**Available data**.
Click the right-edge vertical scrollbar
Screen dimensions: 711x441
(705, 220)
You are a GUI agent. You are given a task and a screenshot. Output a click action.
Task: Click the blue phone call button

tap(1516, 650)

**Your objective**. Please write out, exactly as they appear, only the lines from the one holding "You are a GUI" through the end of the data.

**Task output**.
You are a GUI agent. You are given a task and a screenshot. Output a click action.
Task: Click the blue phone call button

tap(1516, 650)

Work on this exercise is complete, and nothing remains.